Many of these fears are still prevalent in certain parts of the world today. Nepal is one example, with its longstanding tradition of “menstrual huts” where families exiled women undergoing periods, known as “chhaupadi”. Even though this practice has been outlawed, several women die in menstrual huts every year, and the majority of female-identifying Nepalis still participate in menstrual exile. In India, women who menstruate are not allowed entry in temples and shrines. They are also unable to cook or touch anyone in many conservative families.
Periods are so rarely discussed in literature; there are no official statistics on how many books published discuss this topic. When we pick up a book to read, we seldom expect scenes of bleeding from someone’s posterior— and such scenes could be “shocking”. With menstruation facing so much stigma, writers are reluctant to even mention it in passing, as it is treated as shameful and “unhygienic”. Plus, male authors who do not experience periods would be hesitant to write about something they barely know of.
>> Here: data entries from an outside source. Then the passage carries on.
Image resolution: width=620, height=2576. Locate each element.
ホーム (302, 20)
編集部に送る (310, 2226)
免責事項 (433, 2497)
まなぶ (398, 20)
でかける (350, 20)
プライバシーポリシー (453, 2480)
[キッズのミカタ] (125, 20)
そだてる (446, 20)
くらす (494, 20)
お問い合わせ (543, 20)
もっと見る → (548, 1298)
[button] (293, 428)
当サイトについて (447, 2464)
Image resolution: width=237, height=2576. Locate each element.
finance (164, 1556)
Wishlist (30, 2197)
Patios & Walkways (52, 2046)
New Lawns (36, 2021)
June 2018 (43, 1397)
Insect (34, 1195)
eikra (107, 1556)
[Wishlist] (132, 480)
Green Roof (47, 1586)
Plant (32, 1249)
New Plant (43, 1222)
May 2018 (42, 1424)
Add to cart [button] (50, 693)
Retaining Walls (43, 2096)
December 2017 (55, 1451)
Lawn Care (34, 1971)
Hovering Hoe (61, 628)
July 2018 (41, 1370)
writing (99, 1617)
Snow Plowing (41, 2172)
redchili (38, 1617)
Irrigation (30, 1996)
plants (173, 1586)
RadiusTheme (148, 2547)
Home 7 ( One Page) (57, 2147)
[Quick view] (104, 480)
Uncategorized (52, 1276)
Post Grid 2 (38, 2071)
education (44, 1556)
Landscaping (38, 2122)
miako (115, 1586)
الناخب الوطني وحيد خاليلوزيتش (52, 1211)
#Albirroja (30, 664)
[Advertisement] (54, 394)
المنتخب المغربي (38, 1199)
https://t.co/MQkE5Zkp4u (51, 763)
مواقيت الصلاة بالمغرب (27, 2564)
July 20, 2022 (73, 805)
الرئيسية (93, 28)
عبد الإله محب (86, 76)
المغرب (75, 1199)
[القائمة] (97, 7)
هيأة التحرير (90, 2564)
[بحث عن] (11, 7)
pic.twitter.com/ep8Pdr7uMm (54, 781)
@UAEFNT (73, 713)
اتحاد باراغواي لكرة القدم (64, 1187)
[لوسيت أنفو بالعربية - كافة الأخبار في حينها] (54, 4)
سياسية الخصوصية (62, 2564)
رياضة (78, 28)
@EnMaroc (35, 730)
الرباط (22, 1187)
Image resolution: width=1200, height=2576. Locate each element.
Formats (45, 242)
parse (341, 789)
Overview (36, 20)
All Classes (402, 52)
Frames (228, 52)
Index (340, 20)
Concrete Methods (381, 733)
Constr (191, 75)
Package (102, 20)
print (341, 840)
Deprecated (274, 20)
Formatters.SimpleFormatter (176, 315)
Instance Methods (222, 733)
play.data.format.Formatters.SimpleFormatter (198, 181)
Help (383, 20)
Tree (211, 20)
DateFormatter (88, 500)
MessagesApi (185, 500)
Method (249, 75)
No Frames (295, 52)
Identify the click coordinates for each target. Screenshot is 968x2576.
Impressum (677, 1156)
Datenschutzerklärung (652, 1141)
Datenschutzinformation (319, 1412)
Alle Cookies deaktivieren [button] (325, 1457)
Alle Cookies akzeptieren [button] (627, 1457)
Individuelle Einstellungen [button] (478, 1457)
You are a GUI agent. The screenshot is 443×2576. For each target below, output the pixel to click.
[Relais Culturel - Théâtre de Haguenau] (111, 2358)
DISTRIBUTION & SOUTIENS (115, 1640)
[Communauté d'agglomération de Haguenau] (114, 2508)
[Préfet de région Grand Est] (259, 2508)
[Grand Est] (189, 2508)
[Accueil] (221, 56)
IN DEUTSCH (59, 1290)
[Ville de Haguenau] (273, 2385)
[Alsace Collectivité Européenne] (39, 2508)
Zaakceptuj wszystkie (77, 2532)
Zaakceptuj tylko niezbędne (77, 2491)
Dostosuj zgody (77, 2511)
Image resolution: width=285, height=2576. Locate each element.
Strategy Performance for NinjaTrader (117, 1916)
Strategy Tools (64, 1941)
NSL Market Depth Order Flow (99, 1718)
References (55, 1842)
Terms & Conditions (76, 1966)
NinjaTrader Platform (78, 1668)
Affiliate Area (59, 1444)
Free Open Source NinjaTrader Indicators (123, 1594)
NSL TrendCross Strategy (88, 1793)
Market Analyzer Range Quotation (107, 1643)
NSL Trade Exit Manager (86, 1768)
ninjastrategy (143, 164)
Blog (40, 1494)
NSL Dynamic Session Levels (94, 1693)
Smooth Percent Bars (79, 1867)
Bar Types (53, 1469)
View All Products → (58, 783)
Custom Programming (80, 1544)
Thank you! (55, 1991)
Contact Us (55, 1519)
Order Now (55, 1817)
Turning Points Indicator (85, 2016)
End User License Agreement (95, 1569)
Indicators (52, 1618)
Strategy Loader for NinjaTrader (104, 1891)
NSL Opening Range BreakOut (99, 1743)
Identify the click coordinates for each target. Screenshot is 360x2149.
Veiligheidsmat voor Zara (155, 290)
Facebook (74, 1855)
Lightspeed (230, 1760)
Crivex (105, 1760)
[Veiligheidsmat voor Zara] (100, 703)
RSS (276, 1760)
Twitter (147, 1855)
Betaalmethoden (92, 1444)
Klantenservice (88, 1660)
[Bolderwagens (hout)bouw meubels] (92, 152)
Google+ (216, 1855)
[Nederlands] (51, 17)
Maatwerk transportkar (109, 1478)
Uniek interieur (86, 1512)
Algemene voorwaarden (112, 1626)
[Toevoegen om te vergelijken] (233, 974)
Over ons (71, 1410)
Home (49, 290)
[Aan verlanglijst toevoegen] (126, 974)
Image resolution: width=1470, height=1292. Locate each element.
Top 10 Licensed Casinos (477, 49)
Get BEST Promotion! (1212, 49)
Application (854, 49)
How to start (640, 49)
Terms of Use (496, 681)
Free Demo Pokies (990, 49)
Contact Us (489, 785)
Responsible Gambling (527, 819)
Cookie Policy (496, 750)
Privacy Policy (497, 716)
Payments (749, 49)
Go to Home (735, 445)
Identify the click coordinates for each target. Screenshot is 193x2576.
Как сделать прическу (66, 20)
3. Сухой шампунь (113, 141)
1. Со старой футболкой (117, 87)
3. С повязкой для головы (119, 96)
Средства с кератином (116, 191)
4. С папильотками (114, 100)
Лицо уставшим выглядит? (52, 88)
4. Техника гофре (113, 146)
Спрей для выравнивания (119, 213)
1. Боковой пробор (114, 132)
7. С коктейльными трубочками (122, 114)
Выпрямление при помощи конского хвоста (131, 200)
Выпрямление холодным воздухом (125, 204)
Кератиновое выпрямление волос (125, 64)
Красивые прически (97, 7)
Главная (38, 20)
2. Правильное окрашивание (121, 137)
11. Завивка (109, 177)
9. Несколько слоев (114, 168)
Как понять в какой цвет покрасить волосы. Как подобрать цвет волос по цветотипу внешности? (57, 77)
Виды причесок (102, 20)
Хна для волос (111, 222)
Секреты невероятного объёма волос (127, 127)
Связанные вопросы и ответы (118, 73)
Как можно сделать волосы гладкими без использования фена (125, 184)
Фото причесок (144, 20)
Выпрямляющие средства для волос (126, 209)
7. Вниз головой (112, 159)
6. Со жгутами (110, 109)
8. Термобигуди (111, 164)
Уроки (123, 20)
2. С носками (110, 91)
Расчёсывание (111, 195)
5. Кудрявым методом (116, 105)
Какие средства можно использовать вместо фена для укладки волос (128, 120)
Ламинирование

Writing periods does not need to be taboo, though. They are a part of life, and as artists, we should consider it our duty to reflect the human condition authentically in our work. If we find politics, murder and even bedroom scenes acceptable in commercial fiction, why are periods not being included as well?
There are many benefits to including the menstruation experience in books. It raises awareness about reproductive rights and issues surrounding feminism and the sexual health of people who menstruate. It can be a vehicle for social change so menstruation can be acknowledged and accepted, instead of shunned and ignored. It can also encourage non-menstruators to get educated, and in turn educate others on periods and how they affect the lifestyles of people they menstruate.
How can we start writing about menstruation in our stories? It can touch on the embarassing nature of periods in daily life, or the difficulty of getting menstrual hygiene products in many countries with high tax rates, for example. It could simply be implemented as a relatable anecdote that can offer a laugh for people with similar experiences and educate those unfamiliar with the idea of menstruation.
Research is a great starting point for wordsmiths wanting to write about this topic. There are many online resources that give factual information about periods, as well as fiction books written with the inclusion of periods, such as Revenge of the Red Club by Kim Harrington and My Brilliant Friend by Elena Ferrante.
We can also use this as a good conversation starter for periods and how we view them. Talking with friends and family who menstruate allows us to gain deeper insight into periods, such as side effects of periods and how others can support them during different parts of the menstrual cycle.
What should writers take note of when writing about periods? Everyone has a different period experience with different cycles, side effects and usage of menstrual products. They should also be mindful of stereotypes and misconception around menstruation. For example, one common myth is that all menstruators would have menstrual cramps, and when menstruators (mostly women) are grumpy, they would be having their period. However, side effects vary among individuals, and people can be irritated by many things, not just mood swings during their period. Periods also do not need to be an object of horror and wickedness. Carrie by Stephen King depicted the titular character having her first period in the shower and thus being mocked by other girls, using her power to exact revenge. Stories involving menstruation do not need to be written in a scary vein, but can be stories of support within communities.
When advocating for change, writing is often the first step to allow us to make a difference. Therefore, I encourage every writer to pick up their pens and write about menstruation.